Maïwenn montre dans un ton tragi-comique naturel toutes les étapes à suivre après ce genre de drame. Obligation de rendre la chambre de l'EHPAD au plus vite, recherche du cercueil qui conviendra à tout le monde… Ou du moins, à la majorité. On s’amuse inexorablement devant ces moments de gentilles engueulades où chaque membre de la famille se bat pour un coloris, une tenue pour le défunt ou un lieu pour la cérémonie. Sans oublier les opinions politiques des uns et des autres qui finissent par rentrer en jeu puisque le grand-père de Neige était originaire d’Algérie et a eu un rapport à la religion différent entre le début et la fin de sa vie.

Une rupture nécessaire avec la famille

C’est donc l’occasion pour les frères, les sœurs, les cousins, les tantes et les mères de se retrouver pour se soutenir tout en réglant des comptes. La famille quoi. Mais Maïwenn ne juge pas. Elle n’impose pas une opinion. Elle défend la sienne, certes, mais laisse à tous ses personnages la possibilité de s’exprimer, d’être tantôt dans l’émotion tantôt dans la maladresse, voire la méchanceté. Ce sera le cas du père de Neige, qui regarde sa fille avec mépris avant de lui lâcher froidement qu’il n’a pas de leçons à recevoir « d'une petite bourgeoise qui fait trois fautes de français par phrase ». Une intervention pas anodine, car elle permet à la réalisatrice de, probablement, s’adresser là à ses détracteurs en répondant : et alors ? Pour elle, qu’importe le milieu social, l’éducation, le parcours professionnel ou les lacunes quand on souhaite simplement s’exprimer sur ses sentiments - et dans le cas de Maïwenn, cinéaste, créer et raconter, faire du cinéma.

On pourra toujours lui reprocher certaines maladresses dans la mise en scène, mais elle aborde ce passage du deuil avec une honnêteté saisissante. Neige est la plus expressive face au décès de son grand-père, souffre et sombre délicatement vers une problématique plus personnelle. Comme si elle ne pouvait rompre totalement avec l’histoire de cet homme, elle se lance à la recherche de ses origines algériennes.

critique / avis film ADN : la quête identitaire de Maïwenn

Ainsi, le film gagne en profondeur en s’écartant de la chronique familiale pour basculer dans la quête identitaire de Neige. Maïwenn rappelle alors l’Histoire tragique qui lie les deux pays tout en suivant le parcours d’une personne dans le besoin de renouer avec son passé et celui de ses ancêtres pour se reconstruire. Cela passera par la création de sa carte d’identité algérienne, une analyse de son ADN, mais également en coupant la relation nocive avec sa mère (Fanny Ardant).
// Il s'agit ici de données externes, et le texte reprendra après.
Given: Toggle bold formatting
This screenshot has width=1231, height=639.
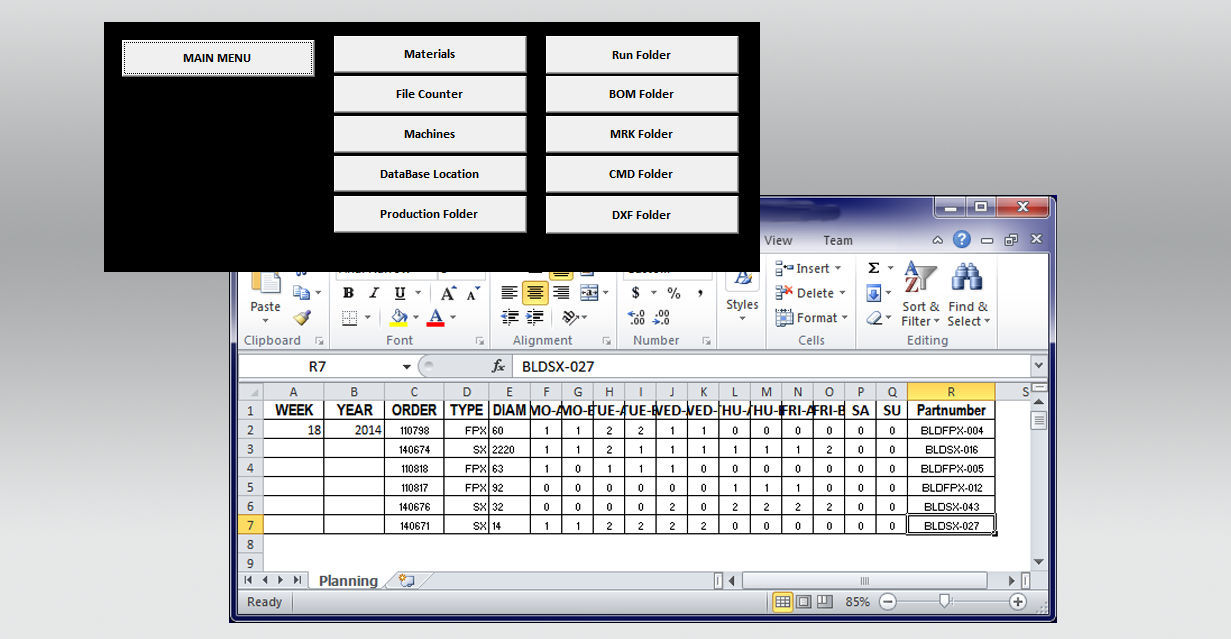Looking at the screenshot, I should [348, 293].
Enfin, notons la présence de deux personnages secondaires déterminants dans la démarche de Maïwenn. D’une part le meilleur ami de Neige, utilisé comme élément humoristique du film qui permet de dédramatiser les situations et, à l’écriture, de canaliser Maïwenn lorsqu’elle pourrait se laisser trop emporter par l’émotion. Un personnage interprété à la perfection par Louis Garrel, qui manie parfaitement l'ironie. Et d’autre part, la sœur de Neige offre le contrepoids nécessaire au caractère de l’héroïne. Le choix de Marine Vacth pour l’interpréter s’avère judicieux étant donné la capacité de la comédienne à exprimer beaucoup tout en restant extrêmement réservée. Cette sœur devient ainsi un soutien attentif pour Neige dans cette quête identitaire touchante qui, semble-t-il, permet à Maïwenn de refermer délicatement ses blessures en mettant son passé au loin pour un meilleur futur.

 

ADN de Maïwenn, en salle le 28 octobre 2020. Ci-dessus la bande-annonce. Retrouvez ici toutes nos bandes-annonces. Le film était présenté au 46e festival de Deauville. Ressortie dans les salles le 19 mai 2021.

Conclusion

Note de la rédaction

En abordant à la fois la chronique familiale et la quête identitaire par le prisme du deuil, Maïwenn réalise un beau film touchant qui ne manque pas d'humour.